[Excerpt provided — start]

Oracle shares rose $1.64 to close at $19.64 on Nasdaq volume of 44 million.
Pioneer announces a navigation system, the the AVIC-9DVD, their first for for the US and Canada. Some key features:
Voice Recognition - enhanced voice control interface. This system allows easy verbal input of commonly used commands to simplify operation and enhance driver safety.Traffic Information - real-time traffic using the CUE Radio Network System (optional) which can re-route the user around traffic situations. Receive traffic information, weather and news information using icons through the CUE receiver and service. Video Playback - integrate into the vehicle's audio/video system to function as a DVD video playback and CD audio source. PC Card Slot - allows for future upgrades as they become available.
From the Product page, it looks like the price is $2,400, without a display.
I talked to several reporters in the aftermath of the New York state cell phone ban about I/NET's conversational interface technology. Charles Murray, of the EE Times, did the best job, I think, of describing what the uses might be in his article "Cell phone laws may drive cars to advanced technology".
This is the sixth anniversary of The Digital Car Journal. If you're a reader, send me an email, and let me know what you like and dislike about this weblog.
Interesting slides (PDF file) from Klaus Möhlenkamp, Director Automotive Business Management at Ericsson (from EyeforAuto European meeting), including this one:
Needs and guidelines of the automotive industry (in introducing telematics products and services):
Arthur Little telematics overview.

[Excerpt provided — finish]

▸ **Study questions**:
1) Answer from the weblog excerpt:
(a) At what price did Oracle shares close?
(b) What price does the Product page appear to list for the AVIC-9DVD, and what is left out of that price?
(c) Which anniversary of The Digital Car Journal does the weblog excerpt mark?
2) According to the weblog excerpt, what is the AVIC-9DVD's voice recognition feature meant to achieve?
The data that follows comes from a separate source, unrelated to the weblog excerpt.

[Listed records — start]

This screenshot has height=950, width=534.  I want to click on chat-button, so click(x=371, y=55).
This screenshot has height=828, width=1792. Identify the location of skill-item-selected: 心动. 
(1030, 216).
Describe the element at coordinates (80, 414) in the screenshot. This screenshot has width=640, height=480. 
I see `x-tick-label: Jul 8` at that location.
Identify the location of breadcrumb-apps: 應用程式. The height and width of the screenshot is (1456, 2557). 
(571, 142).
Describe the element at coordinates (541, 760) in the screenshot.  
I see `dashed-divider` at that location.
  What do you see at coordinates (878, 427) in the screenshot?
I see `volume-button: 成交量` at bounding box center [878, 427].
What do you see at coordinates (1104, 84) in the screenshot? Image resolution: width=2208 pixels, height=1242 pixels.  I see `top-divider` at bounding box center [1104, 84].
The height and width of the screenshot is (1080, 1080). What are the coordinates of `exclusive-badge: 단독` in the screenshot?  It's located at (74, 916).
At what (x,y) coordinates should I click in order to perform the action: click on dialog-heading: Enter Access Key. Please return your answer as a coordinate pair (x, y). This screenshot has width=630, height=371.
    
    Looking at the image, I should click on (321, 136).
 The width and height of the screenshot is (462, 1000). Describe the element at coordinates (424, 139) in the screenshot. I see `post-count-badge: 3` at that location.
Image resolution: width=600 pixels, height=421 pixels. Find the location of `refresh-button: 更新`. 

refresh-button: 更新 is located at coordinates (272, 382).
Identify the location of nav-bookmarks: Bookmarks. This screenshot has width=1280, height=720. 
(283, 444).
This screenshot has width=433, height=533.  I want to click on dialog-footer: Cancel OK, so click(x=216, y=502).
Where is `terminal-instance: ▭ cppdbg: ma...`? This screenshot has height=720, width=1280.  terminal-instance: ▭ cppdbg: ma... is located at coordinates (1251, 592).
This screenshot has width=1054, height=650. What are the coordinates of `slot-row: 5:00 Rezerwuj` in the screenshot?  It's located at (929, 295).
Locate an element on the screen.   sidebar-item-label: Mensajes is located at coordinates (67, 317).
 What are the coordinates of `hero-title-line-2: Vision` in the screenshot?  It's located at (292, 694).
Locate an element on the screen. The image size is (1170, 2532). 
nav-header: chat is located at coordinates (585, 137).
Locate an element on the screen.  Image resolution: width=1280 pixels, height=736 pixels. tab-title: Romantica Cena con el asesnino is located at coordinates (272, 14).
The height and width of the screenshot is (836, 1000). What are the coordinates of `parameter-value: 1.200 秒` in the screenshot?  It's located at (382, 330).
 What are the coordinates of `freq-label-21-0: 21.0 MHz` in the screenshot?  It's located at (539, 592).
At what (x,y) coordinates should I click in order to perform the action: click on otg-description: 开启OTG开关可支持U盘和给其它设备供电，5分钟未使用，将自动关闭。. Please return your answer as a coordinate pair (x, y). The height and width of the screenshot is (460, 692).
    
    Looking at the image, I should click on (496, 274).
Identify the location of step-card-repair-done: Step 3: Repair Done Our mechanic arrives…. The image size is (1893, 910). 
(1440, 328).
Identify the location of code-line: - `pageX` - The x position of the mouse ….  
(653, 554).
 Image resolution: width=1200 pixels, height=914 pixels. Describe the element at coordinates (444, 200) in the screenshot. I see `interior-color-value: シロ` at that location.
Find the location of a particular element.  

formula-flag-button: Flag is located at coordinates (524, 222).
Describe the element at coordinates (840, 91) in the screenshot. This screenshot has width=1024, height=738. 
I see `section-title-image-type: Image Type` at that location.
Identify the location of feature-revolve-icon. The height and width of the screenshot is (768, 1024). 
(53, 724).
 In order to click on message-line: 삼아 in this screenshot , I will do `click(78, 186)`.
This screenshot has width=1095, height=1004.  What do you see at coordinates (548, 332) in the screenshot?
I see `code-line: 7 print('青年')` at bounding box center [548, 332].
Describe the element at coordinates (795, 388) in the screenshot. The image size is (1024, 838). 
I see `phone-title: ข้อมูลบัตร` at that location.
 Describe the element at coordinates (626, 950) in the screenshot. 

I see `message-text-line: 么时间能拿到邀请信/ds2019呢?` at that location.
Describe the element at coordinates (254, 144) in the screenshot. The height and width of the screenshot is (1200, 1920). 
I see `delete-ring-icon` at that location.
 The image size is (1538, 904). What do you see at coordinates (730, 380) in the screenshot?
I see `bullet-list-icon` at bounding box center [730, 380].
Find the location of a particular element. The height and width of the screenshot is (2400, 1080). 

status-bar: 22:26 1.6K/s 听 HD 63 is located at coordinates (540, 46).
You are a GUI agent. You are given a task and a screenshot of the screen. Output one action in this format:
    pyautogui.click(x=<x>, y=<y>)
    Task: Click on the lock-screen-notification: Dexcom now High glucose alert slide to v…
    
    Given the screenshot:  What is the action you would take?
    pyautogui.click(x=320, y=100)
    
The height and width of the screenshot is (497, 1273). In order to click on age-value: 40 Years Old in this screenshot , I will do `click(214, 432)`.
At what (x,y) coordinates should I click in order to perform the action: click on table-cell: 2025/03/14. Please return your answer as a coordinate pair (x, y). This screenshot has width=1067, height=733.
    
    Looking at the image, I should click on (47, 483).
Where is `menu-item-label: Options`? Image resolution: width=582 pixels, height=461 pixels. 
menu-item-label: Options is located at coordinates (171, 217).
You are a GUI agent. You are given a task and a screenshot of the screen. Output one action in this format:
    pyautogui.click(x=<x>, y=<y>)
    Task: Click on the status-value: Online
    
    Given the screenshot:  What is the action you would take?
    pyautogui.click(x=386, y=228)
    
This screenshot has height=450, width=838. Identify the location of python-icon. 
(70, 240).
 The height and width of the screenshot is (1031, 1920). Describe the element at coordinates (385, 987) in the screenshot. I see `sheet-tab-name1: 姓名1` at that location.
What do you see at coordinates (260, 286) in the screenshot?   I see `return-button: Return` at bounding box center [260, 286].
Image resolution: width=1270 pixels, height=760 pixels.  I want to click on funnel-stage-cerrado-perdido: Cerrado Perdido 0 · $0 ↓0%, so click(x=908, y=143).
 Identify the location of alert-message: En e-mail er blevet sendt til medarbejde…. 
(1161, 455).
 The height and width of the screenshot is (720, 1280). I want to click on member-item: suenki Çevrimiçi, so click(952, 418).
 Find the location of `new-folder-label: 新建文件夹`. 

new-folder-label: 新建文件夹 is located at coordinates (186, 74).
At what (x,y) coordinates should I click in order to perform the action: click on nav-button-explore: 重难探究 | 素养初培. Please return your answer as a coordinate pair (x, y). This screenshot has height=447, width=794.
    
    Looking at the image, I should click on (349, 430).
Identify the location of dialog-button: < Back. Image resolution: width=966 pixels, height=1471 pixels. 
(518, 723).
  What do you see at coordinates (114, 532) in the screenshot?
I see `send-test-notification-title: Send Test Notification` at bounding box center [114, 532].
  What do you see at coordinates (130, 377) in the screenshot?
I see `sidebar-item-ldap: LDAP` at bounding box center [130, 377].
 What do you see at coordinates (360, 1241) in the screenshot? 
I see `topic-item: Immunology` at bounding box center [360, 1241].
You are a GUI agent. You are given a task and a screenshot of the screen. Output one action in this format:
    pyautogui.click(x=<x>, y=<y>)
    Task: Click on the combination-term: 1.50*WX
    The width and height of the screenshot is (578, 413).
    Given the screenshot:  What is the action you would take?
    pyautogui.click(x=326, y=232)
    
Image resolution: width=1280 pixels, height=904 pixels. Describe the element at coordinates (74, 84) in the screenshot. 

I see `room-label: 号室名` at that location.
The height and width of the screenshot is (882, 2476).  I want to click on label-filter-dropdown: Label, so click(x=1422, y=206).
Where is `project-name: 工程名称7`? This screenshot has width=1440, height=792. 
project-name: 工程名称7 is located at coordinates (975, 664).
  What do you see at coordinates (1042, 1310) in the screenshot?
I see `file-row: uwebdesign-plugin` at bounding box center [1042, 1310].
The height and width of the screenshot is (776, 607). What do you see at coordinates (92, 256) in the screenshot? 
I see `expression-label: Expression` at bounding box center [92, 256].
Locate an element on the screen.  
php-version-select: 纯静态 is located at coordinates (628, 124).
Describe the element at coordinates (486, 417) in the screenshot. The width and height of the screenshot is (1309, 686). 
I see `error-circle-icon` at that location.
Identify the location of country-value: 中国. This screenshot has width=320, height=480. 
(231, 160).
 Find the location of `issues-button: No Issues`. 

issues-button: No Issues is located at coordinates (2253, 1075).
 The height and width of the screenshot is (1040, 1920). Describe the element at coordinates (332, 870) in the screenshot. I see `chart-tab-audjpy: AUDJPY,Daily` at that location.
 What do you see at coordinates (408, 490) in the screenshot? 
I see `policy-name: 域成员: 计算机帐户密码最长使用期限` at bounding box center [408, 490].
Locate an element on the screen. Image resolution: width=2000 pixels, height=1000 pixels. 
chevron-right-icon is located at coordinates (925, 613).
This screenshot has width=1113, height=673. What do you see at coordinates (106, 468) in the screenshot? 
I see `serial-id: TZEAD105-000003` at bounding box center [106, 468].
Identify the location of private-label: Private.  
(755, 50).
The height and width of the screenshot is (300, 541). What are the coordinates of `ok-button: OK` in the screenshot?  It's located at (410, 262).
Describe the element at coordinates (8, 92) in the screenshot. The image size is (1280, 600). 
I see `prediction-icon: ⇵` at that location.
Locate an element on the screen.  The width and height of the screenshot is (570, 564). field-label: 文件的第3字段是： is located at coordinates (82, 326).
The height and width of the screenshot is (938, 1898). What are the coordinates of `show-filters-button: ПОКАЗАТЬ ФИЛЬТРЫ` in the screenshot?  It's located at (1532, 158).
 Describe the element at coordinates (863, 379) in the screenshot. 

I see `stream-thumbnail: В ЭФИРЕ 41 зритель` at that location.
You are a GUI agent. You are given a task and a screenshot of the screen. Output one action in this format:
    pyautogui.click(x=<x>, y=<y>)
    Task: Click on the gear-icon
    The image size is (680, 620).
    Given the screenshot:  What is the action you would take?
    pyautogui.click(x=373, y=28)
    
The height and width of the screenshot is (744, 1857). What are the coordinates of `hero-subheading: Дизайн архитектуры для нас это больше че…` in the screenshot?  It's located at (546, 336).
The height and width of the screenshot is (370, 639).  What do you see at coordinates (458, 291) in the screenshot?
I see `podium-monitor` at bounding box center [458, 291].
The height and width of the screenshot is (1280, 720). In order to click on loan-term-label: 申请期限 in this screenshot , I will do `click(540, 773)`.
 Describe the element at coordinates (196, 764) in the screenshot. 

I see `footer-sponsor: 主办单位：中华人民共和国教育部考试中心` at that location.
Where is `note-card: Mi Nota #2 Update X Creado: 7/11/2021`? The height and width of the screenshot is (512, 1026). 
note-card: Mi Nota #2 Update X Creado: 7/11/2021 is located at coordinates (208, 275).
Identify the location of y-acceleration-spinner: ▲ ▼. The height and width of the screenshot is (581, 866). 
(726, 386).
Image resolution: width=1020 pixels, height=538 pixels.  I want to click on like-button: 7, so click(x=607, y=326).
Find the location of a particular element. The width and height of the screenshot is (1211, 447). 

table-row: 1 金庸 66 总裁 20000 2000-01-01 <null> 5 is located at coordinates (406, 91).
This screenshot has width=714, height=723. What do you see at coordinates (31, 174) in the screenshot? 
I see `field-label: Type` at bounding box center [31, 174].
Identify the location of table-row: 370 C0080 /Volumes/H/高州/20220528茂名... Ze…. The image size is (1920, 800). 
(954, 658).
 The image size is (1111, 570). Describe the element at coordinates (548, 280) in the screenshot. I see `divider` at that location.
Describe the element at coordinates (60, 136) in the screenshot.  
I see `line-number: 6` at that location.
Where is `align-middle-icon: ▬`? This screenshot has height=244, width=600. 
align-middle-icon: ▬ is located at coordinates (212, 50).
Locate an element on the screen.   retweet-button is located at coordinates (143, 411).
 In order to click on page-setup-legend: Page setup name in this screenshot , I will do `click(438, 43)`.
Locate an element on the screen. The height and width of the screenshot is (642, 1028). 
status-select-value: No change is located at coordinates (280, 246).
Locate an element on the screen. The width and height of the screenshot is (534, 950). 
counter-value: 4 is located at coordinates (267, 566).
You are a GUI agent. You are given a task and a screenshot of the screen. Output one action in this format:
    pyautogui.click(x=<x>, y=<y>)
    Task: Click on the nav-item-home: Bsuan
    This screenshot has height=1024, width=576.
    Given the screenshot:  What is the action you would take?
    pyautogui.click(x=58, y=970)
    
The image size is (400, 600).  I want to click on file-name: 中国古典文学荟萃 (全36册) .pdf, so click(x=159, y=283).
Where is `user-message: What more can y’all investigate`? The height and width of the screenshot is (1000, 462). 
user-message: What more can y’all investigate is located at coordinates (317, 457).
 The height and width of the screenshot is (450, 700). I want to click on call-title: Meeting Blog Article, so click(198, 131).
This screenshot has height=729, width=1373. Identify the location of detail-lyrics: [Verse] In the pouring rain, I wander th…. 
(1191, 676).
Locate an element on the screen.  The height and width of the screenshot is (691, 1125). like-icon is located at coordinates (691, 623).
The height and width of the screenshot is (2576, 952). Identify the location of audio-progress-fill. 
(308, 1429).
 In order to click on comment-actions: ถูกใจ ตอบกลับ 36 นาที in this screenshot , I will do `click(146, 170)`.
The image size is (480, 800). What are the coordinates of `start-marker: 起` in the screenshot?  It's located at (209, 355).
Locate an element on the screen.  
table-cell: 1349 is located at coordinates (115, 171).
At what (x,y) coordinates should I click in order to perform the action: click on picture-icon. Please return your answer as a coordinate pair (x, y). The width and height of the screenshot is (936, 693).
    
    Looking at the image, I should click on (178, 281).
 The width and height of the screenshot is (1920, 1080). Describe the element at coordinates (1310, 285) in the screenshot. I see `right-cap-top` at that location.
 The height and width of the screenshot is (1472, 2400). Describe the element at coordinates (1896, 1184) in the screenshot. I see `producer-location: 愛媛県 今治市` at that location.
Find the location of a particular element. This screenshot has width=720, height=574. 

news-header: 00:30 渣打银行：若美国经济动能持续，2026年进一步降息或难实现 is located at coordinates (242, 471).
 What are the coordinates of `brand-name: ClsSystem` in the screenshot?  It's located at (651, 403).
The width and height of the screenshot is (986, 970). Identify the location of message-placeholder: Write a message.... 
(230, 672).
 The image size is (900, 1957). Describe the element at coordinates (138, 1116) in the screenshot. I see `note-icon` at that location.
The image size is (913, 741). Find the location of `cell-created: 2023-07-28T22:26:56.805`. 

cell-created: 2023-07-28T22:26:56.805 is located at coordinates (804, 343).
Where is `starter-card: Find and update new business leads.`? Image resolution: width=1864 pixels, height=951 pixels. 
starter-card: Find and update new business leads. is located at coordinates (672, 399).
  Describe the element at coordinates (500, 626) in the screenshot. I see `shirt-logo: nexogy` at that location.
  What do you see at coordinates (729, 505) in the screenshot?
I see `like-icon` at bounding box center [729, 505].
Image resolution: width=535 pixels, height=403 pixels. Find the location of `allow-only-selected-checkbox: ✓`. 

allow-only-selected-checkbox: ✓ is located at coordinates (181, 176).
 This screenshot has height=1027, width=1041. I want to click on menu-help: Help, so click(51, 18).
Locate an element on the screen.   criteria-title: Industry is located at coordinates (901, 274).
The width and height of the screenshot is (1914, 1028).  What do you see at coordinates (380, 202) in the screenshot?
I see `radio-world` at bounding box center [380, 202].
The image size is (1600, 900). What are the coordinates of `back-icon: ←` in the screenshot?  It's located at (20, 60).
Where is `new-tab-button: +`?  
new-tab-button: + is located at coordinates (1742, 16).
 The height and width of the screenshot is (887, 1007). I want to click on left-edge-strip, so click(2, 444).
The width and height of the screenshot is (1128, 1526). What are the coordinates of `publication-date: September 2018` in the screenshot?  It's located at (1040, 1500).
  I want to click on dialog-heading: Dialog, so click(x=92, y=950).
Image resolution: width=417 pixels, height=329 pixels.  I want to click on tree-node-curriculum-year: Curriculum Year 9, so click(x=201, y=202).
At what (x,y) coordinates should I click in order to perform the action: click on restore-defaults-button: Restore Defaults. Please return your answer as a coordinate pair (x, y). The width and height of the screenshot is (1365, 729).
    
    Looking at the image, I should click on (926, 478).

[Listed records — finish]

▸ **Solutions to the exercise**:
1)
(a) $19.64
(b) $2,400, without a display
(c) The sixth anniversary

2) It lets the driver speak commonly used commands, which simplifies operation and enhances driver safety.